**Work task:** Write out, word for word, the part of the listing below that opens with the line containing "[X] (43, 224)" and closes with the line containing "La Bisbal d’Empordà", keeping both of those lines and adding no others.
* * * * *
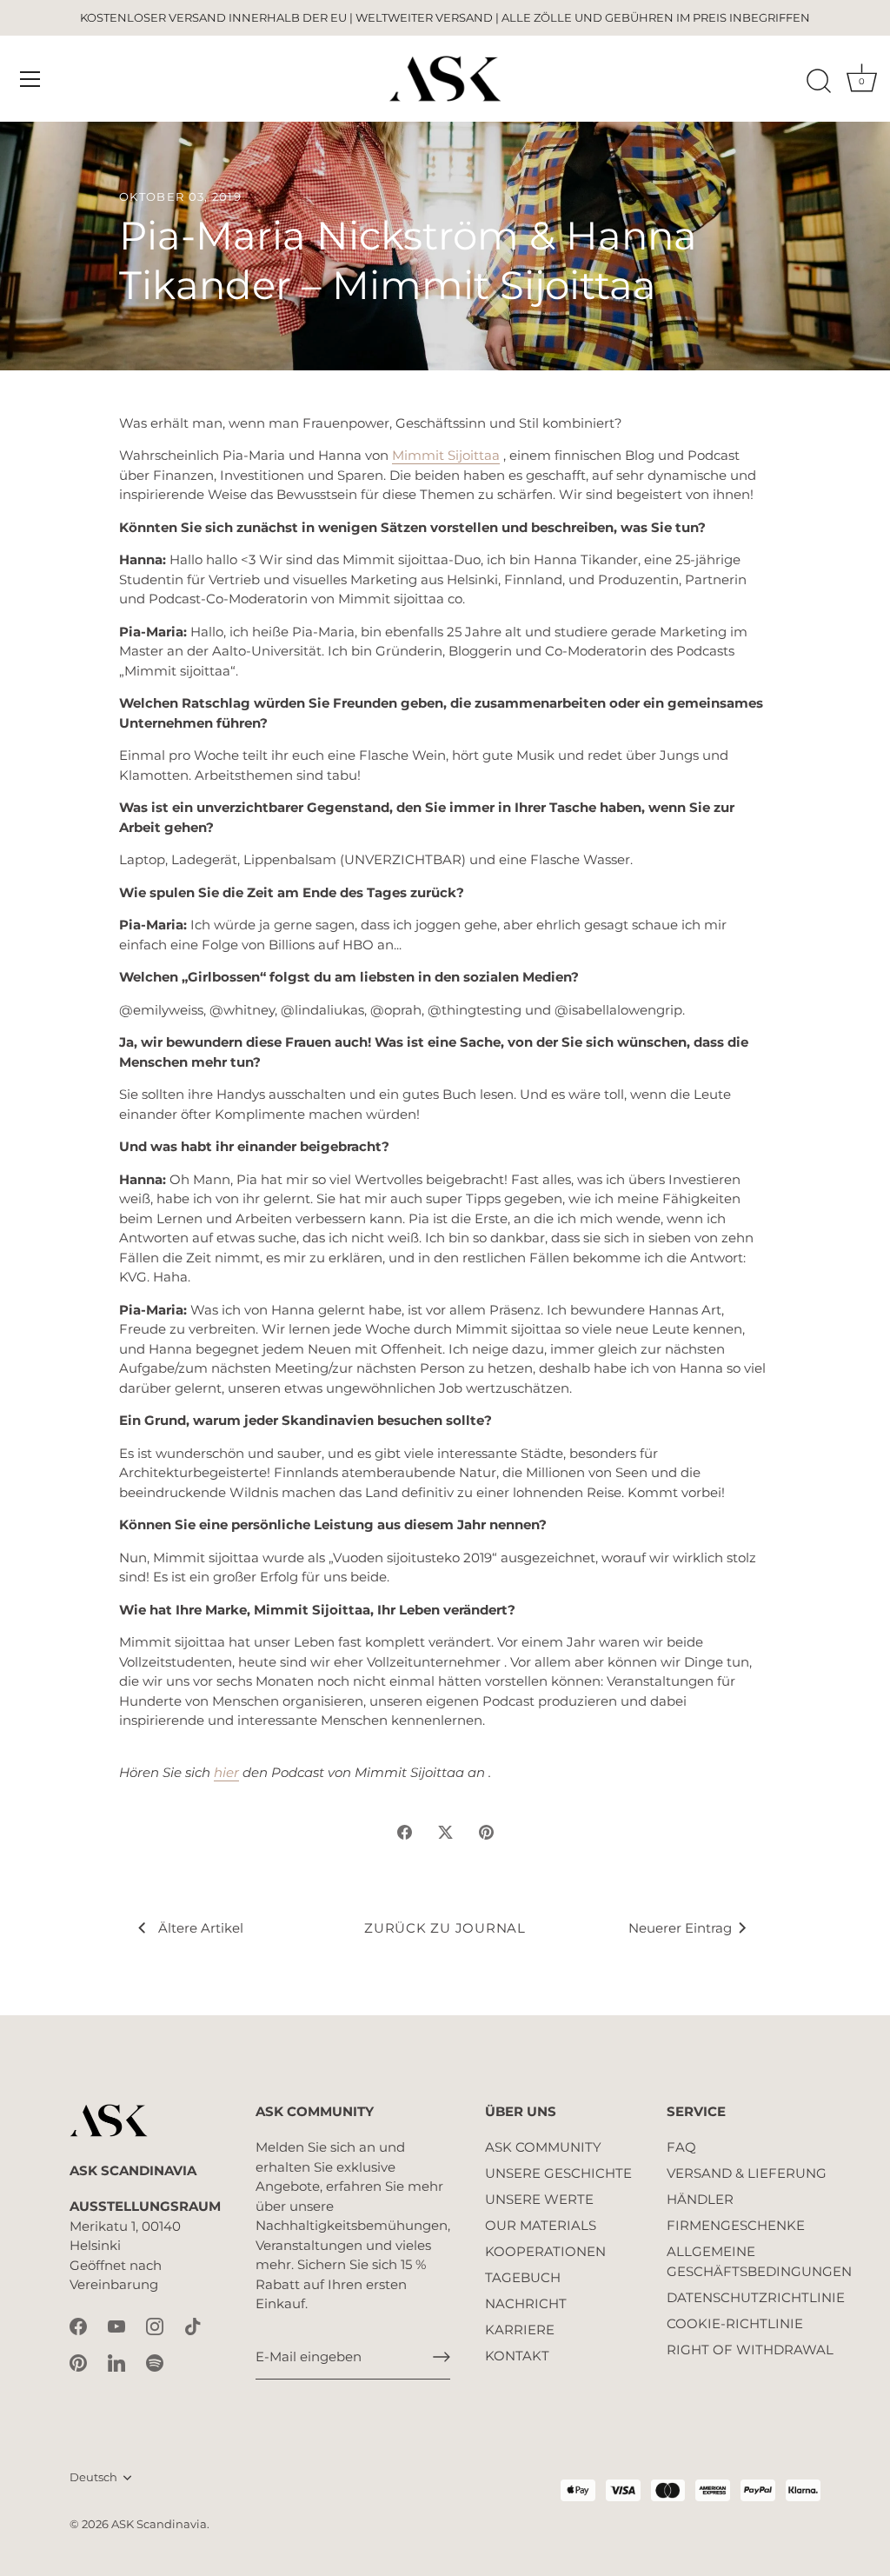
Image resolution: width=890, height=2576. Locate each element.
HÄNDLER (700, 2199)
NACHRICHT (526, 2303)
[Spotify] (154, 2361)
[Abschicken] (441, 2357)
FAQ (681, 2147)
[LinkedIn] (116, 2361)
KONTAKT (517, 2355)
* * * * *
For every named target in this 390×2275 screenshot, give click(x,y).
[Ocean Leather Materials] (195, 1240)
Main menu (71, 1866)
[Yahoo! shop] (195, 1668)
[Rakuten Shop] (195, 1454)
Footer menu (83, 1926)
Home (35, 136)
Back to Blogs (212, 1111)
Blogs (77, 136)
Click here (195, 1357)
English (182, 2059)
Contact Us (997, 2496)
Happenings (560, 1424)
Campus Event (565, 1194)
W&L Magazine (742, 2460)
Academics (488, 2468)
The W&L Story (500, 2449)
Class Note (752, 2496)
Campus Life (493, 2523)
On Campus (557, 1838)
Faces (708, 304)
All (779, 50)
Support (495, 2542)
* * * * *
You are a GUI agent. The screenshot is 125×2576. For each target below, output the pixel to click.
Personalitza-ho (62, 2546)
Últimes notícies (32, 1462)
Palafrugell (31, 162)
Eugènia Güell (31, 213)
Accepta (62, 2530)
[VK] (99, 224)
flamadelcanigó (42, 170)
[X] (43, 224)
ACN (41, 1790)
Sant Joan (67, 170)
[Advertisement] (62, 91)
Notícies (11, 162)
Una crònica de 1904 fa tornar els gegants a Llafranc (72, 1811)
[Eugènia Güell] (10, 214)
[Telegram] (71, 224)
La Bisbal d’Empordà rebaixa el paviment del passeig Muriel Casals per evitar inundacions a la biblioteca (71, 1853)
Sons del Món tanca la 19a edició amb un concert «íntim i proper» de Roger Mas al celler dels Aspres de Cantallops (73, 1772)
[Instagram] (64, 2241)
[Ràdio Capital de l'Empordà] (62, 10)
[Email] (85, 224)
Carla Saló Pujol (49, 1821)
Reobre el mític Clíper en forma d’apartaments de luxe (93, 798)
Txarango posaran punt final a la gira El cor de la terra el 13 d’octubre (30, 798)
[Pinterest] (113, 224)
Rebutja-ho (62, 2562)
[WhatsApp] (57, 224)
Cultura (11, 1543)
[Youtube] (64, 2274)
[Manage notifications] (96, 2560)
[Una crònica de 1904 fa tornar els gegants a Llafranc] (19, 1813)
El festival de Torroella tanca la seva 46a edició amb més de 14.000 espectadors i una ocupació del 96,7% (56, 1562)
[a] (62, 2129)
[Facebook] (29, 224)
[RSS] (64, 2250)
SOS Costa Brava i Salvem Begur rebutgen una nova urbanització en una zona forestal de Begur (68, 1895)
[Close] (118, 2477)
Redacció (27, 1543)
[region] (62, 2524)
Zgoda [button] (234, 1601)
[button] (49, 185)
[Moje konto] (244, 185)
* * * * *
**Result:**
[X] (43, 224)
ACN (41, 1790)
Sant Joan (67, 170)
[Advertisement] (62, 91)
Notícies (11, 162)
Una crònica de 1904 fa tornar els gegants a Llafranc (72, 1811)
[Eugènia Güell] (10, 214)
[Telegram] (71, 224)
La Bisbal d’Empordà rebaixa el paviment del passeig Muriel Casals per evitar inundacions a la biblioteca (71, 1853)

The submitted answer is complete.